Pressured to squeeze bigger profit margins out of shrinking staffs, some publishers confuse old school muckraking with just plain muck.
Take “The gun owner next door: What you don’t know about the weapons in your neighborhood.”
This lengthy but not terribly informative story lead the December 23 edition of Gannett Co.’s White Plains (N.Y.) Journal News. The centerpiece of the package was an interactive map showing the names and addresses of handgun permit holders in the paper’s circulation area.
The Journal News didn’t bother with the hard and time-consuming work of drawing meaningful conclusions from its database. Missing is information such as whether the named permit holders had ever actually purchased a gun.
By mid-week, tens of thousands of folks all over the world had taken to social media to denounce this half-baked effort to provide a local angle on the December 14 massacre that left 20 first-graders dead in Newtown, Ct.
One cranky reader with a blog of his own protested the “… bright idea of exposing law-abiding gun owners and feeding that information to criminals and busybodies.” Before long, the blogosphere went to work piecing together an interactive map that asks and answers the question, ““Where are the Journal News employees in your neighborhood?”
Folks not known for mindless media bashing tried and failed to find something to say in the Journal News’ defense. The Poynter Institute’s esteemed Senior Scholar Roy Peter Clark spoke for people who reflexively defend everybody’s right to say anything. “My predisposition is to support the journalism,” Clark told the Associated Press. “I want to be persuaded that this story or this practice has some higher social purpose, but I can’t find it.”
A 73 year old woman whose name showed up in the Journal News data dump complained to Washington Post media critic Erik Wemple, “They’ve put me on the same level as a sex offender…. What were they thinking? Were they going to shame me out of a gun?”
That’s a good question, and Wemple tried to get an answer. But Gannett’s not talking beyond a brief press release in which Journal News publisher Janet Hasson damned her newsroom with faint praise. “….[W]e felt sharing information about gun permits in our area was important in the aftermath of the Newtown shootings,” said Hasson in the release’s most stirring turn of phrase.

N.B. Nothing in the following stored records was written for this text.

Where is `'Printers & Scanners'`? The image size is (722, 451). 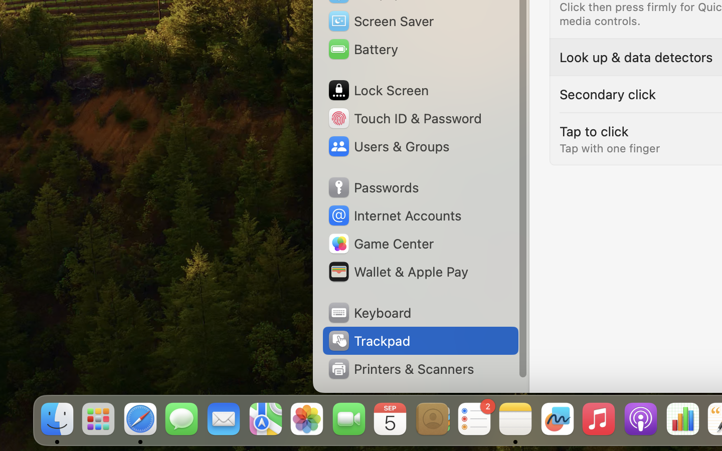
'Printers & Scanners' is located at coordinates (400, 368).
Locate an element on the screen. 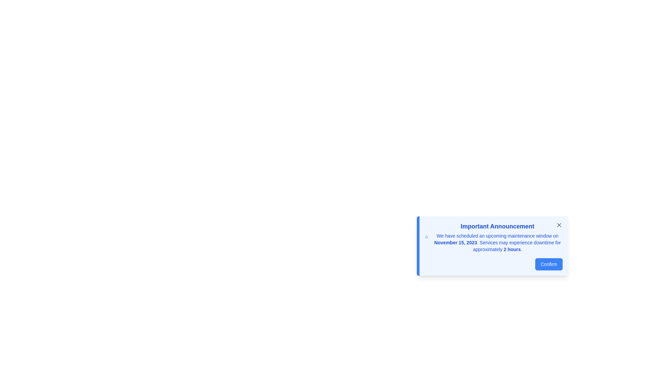  the circular button with an 'X' icon in the center located in the top-right corner of the notification dialog box is located at coordinates (559, 225).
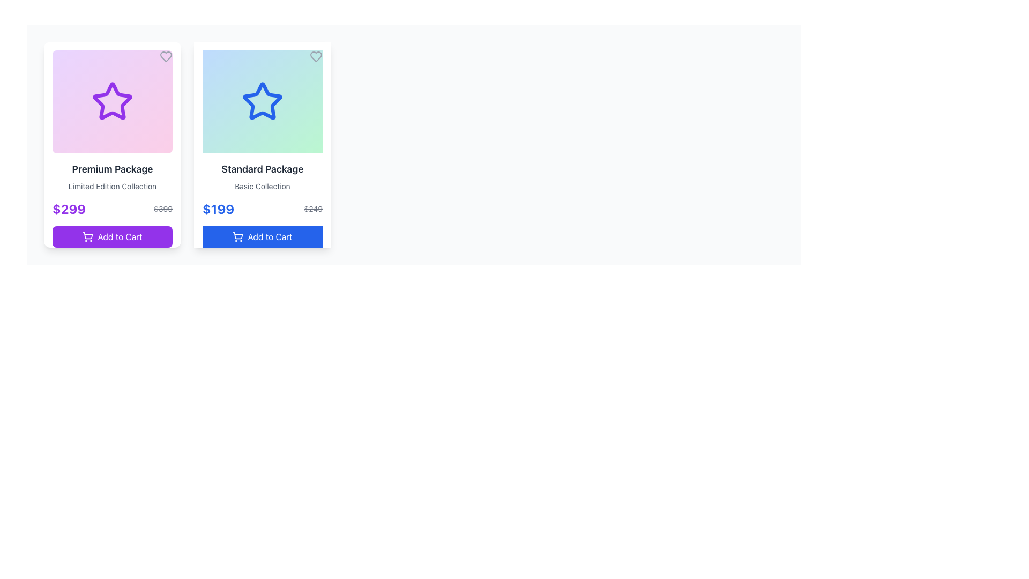 The height and width of the screenshot is (579, 1029). Describe the element at coordinates (218, 208) in the screenshot. I see `the price label displaying '$199' in a bold blue font, located above the 'Add to Cart' button in the 'Standard Package' card` at that location.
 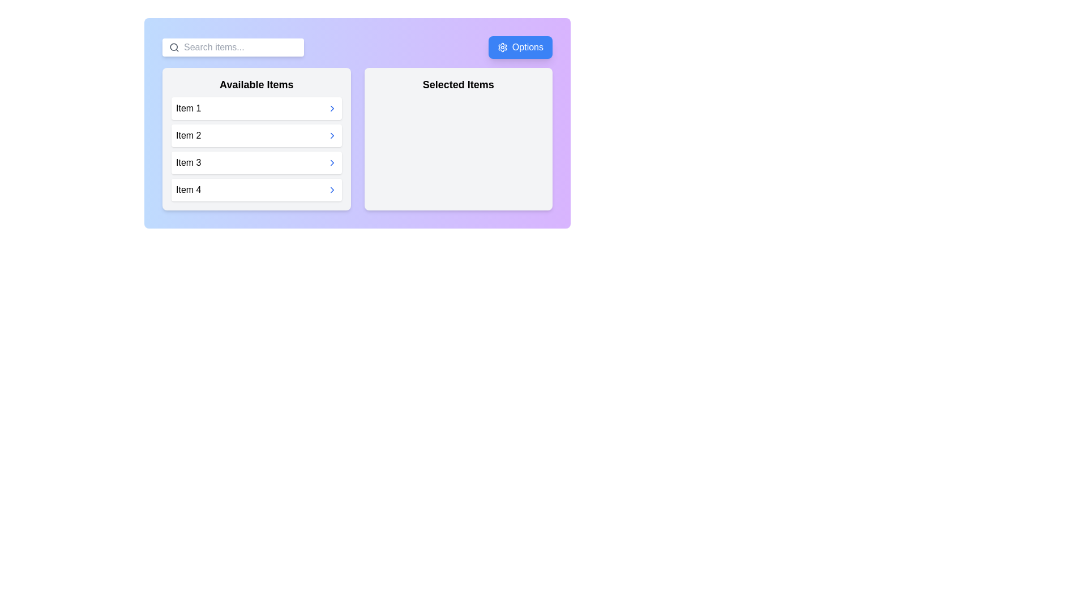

Let’s hope this bland bunker mentality does not metastasize to Florida, where Gannett owns four newspapers and three TV stations.
Meanwhile, at Slate.com, a more thoughtful database is taking shape. In partnership with @GunDeaths, the online magazine is working to determine, day-by-day, how many people have been shot to death since Newtown.
It’s not a statistic that government keeps, and Slate.com is performing a real service in volunteering its reporting resources to the worthy—and newsworthy—cause of generating a “crowdsourced tally of the toll firearms have taken since Dec. 14.” Florida’s number, by the way, stands at 22.
The sharp contrast between the Journal News’ drive-by database and the more informative mapping at Slate reminds us that here in the post-printing press era, good journalism is happening in places we’ve never heard of, and bad journalism no longer has anywhere to hide.